# [Short exercise]
Resume the passage about the Vietnamese soup bún riêu, starting right after its last sentence.

-------- Passage to read

Bún riêu is a traditional Vietnamese soup of clear stock and rice vermicelli. There are several varieties of bún riêu, including bún riêu cua (minced crab), bún riêu cá (fish) and bún riêu ốc (snail).

Bún riêu cua is served with tomato broth and topped with minced freshwater crab. In this dish, various freshwater paddy crabs are used, including the brown paddy crab found in rice paddies in Vietnam. The crabs are cleaned to remove dirt and sand, then pounded together (with the shell still on) into a fine paste. This paste is then strained — the liquid becoming the base for the soup along with tomato, and the solids used as the basis for crab cakes. Other ingredients for this dish include tamarind paste, fried tofu, mẻ or giấm bỗng (kinds of rice vinegar), quả dọc (Garcinia multiflora Champ.), annatto seeds (hạt điều màu) to redden the broth, huyết (congealed pig's blood), split water spinach stems, shredded banana flower, rau kinh giới (Elsholtzia ciliata), spearmint, perilla, bean sprouts and chả chay (vegetarian sausage). This dish is rich in nutrition: calcium from the ground crab shells, iron from the congealed pig's blood, and vitamins and fiber from the vegetables.

----------------
-------- Data excerpts

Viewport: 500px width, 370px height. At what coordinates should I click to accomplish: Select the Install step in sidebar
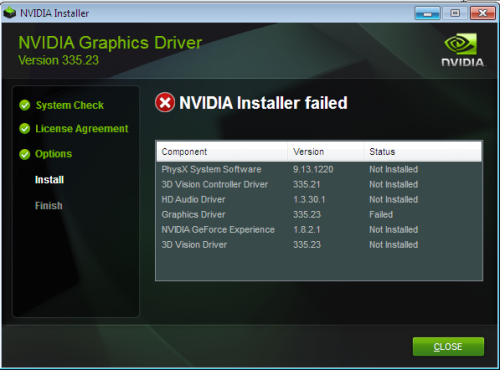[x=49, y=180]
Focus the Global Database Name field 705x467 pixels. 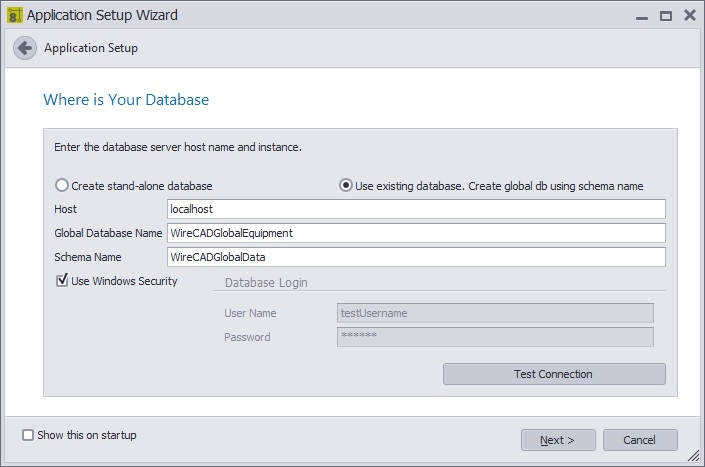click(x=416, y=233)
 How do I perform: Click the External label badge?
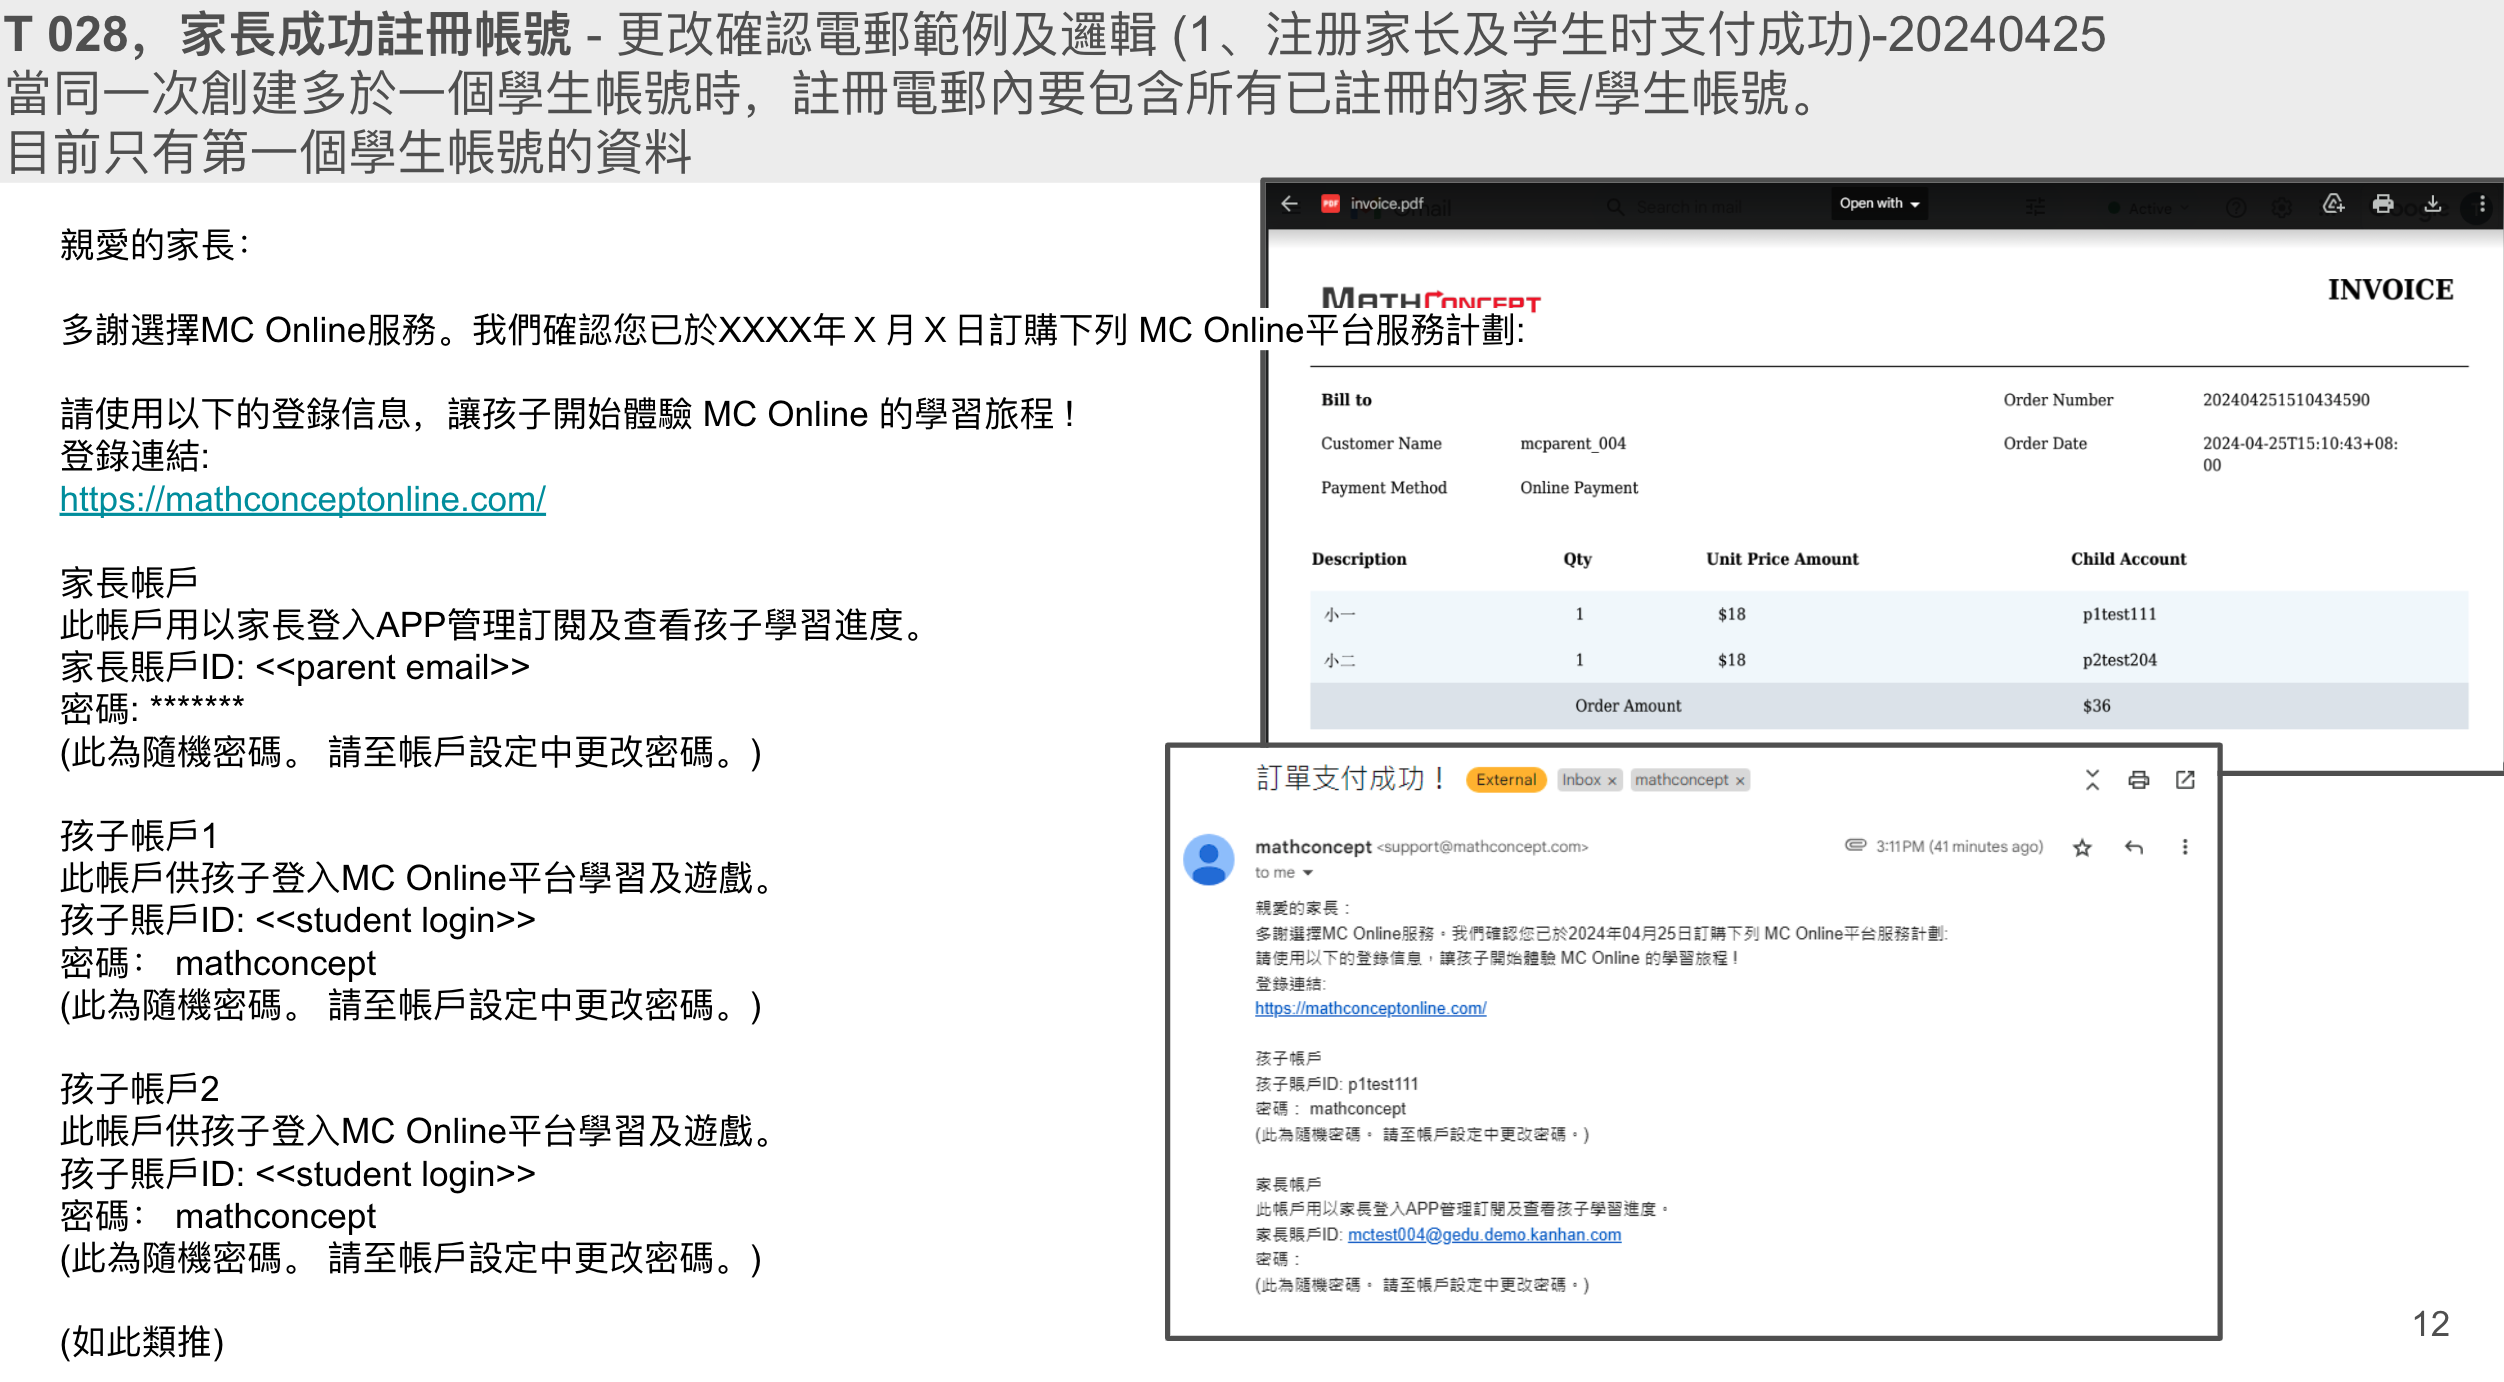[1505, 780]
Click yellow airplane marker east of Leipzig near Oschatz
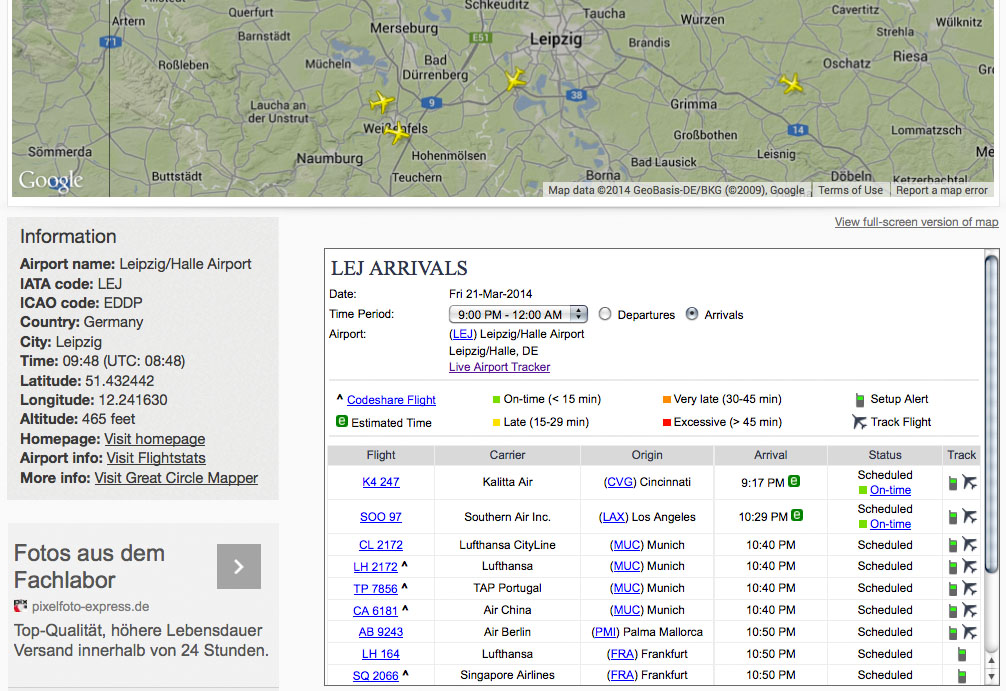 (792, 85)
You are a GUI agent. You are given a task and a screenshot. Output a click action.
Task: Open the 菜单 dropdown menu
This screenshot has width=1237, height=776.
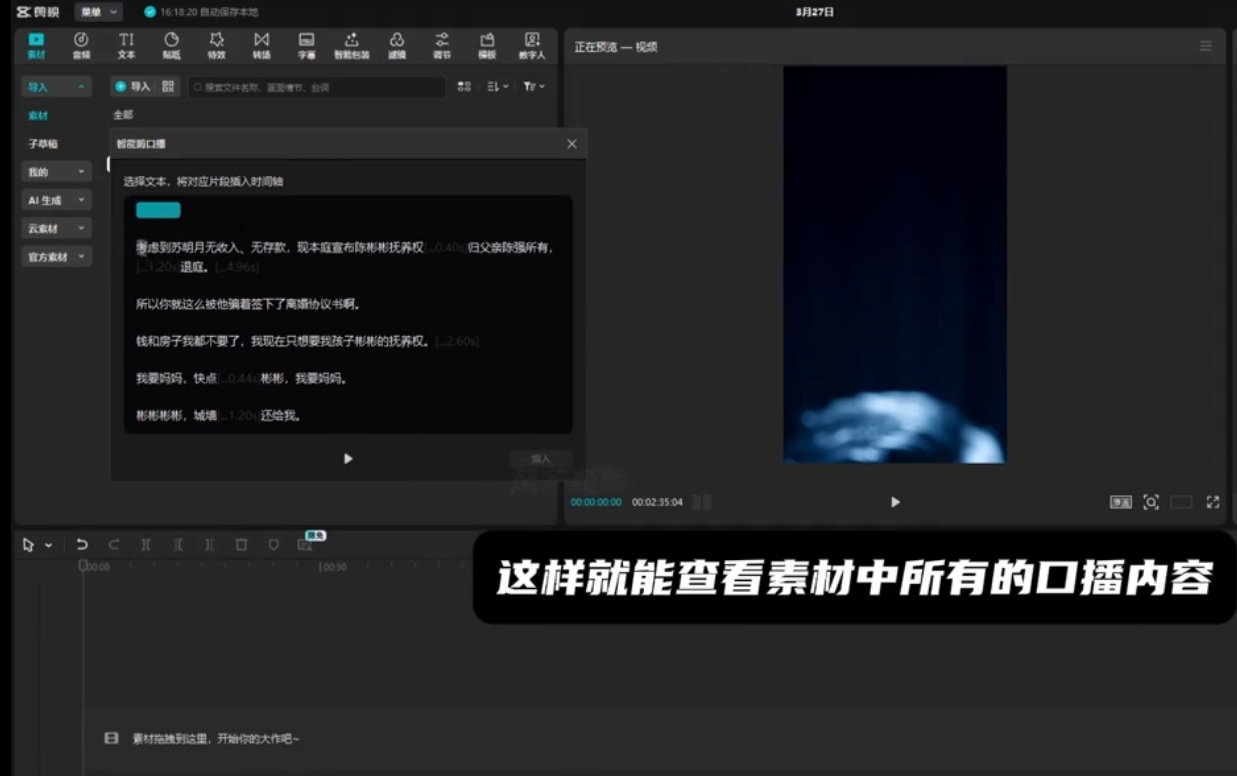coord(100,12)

----------------

# [Written response]
Bún riêu has a fresh sour flavor, so Vietnamese like to enjoy it in summer. There are many restaurants in Vietnam that sell this dish.

Ingredients 
 Paddy crabs (crab meat and crab roe)
 Tomato
 Egg
 Souring agents like Garcinia multiflora (quả dọc), dracontomelon (quả sấu), tamarind (quả me), starfruit (quả khế), rice vinegar (mẻ or giấm bỗng)
 Onion
 Fried tofu 
 Accompanying greens: sliced banana flowers (hoa chuối thái nhỏ), rau muống
Herbs: perilla (tía tô), Vietnamese balm (kinh giới)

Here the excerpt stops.